╭──
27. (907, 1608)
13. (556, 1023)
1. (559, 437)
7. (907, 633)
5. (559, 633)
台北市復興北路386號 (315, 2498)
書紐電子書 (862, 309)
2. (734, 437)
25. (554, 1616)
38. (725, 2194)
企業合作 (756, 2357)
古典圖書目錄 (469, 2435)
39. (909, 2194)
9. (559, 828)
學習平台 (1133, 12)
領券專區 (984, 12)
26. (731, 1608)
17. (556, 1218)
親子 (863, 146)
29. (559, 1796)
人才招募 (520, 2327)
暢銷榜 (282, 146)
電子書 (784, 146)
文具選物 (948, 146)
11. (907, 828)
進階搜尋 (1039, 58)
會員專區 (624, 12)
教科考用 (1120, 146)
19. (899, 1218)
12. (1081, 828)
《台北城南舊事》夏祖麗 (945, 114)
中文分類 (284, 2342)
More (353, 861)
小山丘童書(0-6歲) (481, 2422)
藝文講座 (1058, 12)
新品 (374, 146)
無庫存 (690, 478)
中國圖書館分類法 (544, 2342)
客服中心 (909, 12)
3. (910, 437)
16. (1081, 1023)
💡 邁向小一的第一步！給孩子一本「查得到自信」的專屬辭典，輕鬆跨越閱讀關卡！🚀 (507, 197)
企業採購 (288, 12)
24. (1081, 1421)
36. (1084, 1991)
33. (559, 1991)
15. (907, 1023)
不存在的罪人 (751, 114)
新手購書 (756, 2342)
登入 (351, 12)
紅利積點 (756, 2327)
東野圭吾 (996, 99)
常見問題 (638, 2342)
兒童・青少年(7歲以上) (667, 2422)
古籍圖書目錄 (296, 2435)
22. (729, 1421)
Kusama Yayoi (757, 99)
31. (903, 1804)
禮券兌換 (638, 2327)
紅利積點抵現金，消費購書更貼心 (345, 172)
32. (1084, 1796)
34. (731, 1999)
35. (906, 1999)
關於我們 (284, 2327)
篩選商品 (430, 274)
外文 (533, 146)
╰──
• Exercise instructions
The exact lines of the material above starting at the one that contains "25. (554, 1616)" and ending at the one that contains "3. (910, 437)" are what to retype; leave out everything else.

• Exercise solution
25. (554, 1616)
38. (725, 2194)
企業合作 (756, 2357)
古典圖書目錄 (469, 2435)
39. (909, 2194)
9. (559, 828)
學習平台 (1133, 12)
領券專區 (984, 12)
26. (731, 1608)
17. (556, 1218)
親子 (863, 146)
29. (559, 1796)
人才招募 (520, 2327)
暢銷榜 (282, 146)
電子書 (784, 146)
文具選物 (948, 146)
11. (907, 828)
進階搜尋 (1039, 58)
會員專區 (624, 12)
教科考用 (1120, 146)
19. (899, 1218)
12. (1081, 828)
《台北城南舊事》夏祖麗 (945, 114)
中文分類 (284, 2342)
More (353, 861)
小山丘童書(0-6歲) (481, 2422)
藝文講座 (1058, 12)
新品 (374, 146)
無庫存 (690, 478)
中國圖書館分類法 (544, 2342)
客服中心 (909, 12)
3. (910, 437)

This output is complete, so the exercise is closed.